LE MONSTRE DES TEMPS PERDUS (1953)

Cet ancêtre américain de Godzilla a révélé au grand jour le talent du magicien des effets spéciaux Ray Harryhausen

THE BEAST FROM 20 000 FATHOMS

1953 – USA

Réalisé par Eugène Lourié

Avec Paul Christian, Paula Raymond , Cecil Kellaway, Kenneth Tobey, Jack Pennick, Lee Van Cleef, Donald Woods

THEMA DINOSAURES

Très librement inspiré d’une nouvelle de Ray Bradbury publiée à l’époque dans le “Saturday Evening Post”, Le Monstre des temps perdus met en scène un dinosaure carnivore réveillé par une explosion nucléaire en Arctique. Le monstre atomique nage dans le brouillard jusqu’à la côte new-yorkaise où il provoque maints et maints dégâts. Malgré les interventions répétées de l’armée, la bête semble indestructible. Les scientifiques tentent alors une solution ultime… Armés d’un budget ridicule et un scénario ramené à sa plus simple expression, le réalisateur Eugène Lourié (ancien directeur artistique de talent) et le créateur d’effets spéciaux Ray Harryhausen (qui effectue là ses premiers pas en solo) conçoivent avec Le Monstre des temps perdus l’un des meilleurs films sur le sujet pourtant largement galvaudé de la créature géante qui attaque le ville. Le monstre, un dinosaure inventé de toute pièce qui porte le nom imaginaire de Rhedosaurus, ressemble à un tyrannosaure quadrupède au regard particulièrement féroce. « Un vrai dinosaure n’aurait pas été assez grand pour les séquences que nous avions prévues », nous explique Harryhausen. « Nous avons donc conçu un dinosaure imaginaire.
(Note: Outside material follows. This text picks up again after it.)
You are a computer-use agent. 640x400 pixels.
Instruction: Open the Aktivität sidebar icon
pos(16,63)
Nous étions plus préoccupés par les vertus dramatiques et spectaculaires de cette bête que par sa crédibilité scientifique » (1).
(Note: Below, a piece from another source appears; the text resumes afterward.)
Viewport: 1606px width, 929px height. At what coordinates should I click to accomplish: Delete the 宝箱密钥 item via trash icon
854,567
A la demande du producteur Hal Chester, soucieux d’amortir la maquette du monstre, et malgré les protestations du scénariste Fred Freiberger, attaché à une narration plus progressive, la bête apparaît dès le début du film, mais de manière d’abord furtive : derrière des glaciers au milieu d’une tempête de neige, la nuit sur la côte maritime, ou encore dans les fonds marins. La superbe séquence de la destruction du phare, en ombres chinoises, est la seule qui soit directement inspirée de la nouvelle de Bradbury. La scène suivante, dans laquelle le Rhedosaurus attaque New-York en plein jour, est très spectaculaire, compte tenu des maigres moyens du film. La foule en panique est à peine interprétée par 25 figurants et 12 voitures, mais le savoir-faire d’Eugène Lourié fait parfaitement illusion.
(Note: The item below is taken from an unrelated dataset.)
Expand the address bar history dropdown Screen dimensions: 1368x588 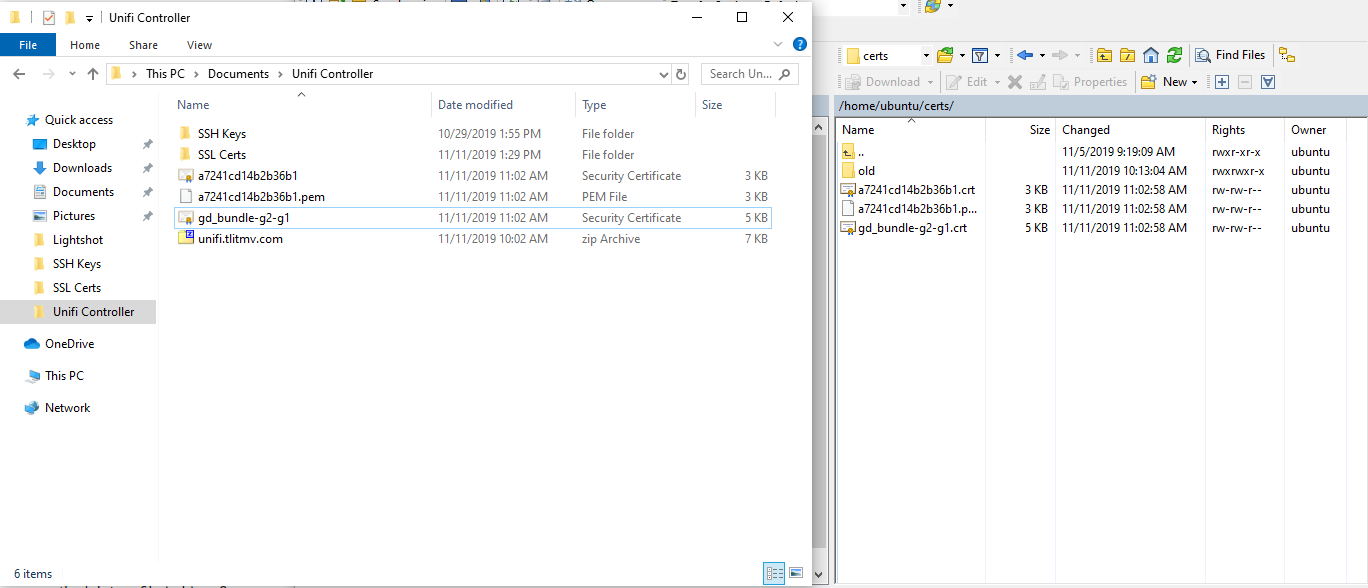click(x=664, y=74)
La solution vient de la science

L’armée intervient, certes, mais nous n’avons pas droit à l’éternel défilé d’armes et de véhicules de combat destiné à exposer fièrement toute la force de l’US Army, d’autant que les militaires s’avèrent incapables de détruire le monstre. Ce sont finalement les scientifiques, les premiers à avoir vu l’animal monstrueux et à avoir cru en son existence, qui ont raison de lui, au cours d’un final d’anthologie au sommet d’une montagne russe. Les cinéastes japonais s’inspireront très largement du Monstre des temps perdus pour mettre en chantier, dès l’année suivante, la prolifique série des Godzilla« En fait, l’histoire et le dinosaure de Godzilla ont été entièrement copiés sur Le Monstre des temps perdus. C’est pratiquement une copie carbone » (2), corrobore Ray Harryhausen qui, pour sa part, aurait bien mérité l’Oscar des effets spéciaux. Cette injustice, hélas, se répètera tout au long de sa carrière.

 

(1) et (2) Propos recueillis par votre serviteur en février 2004.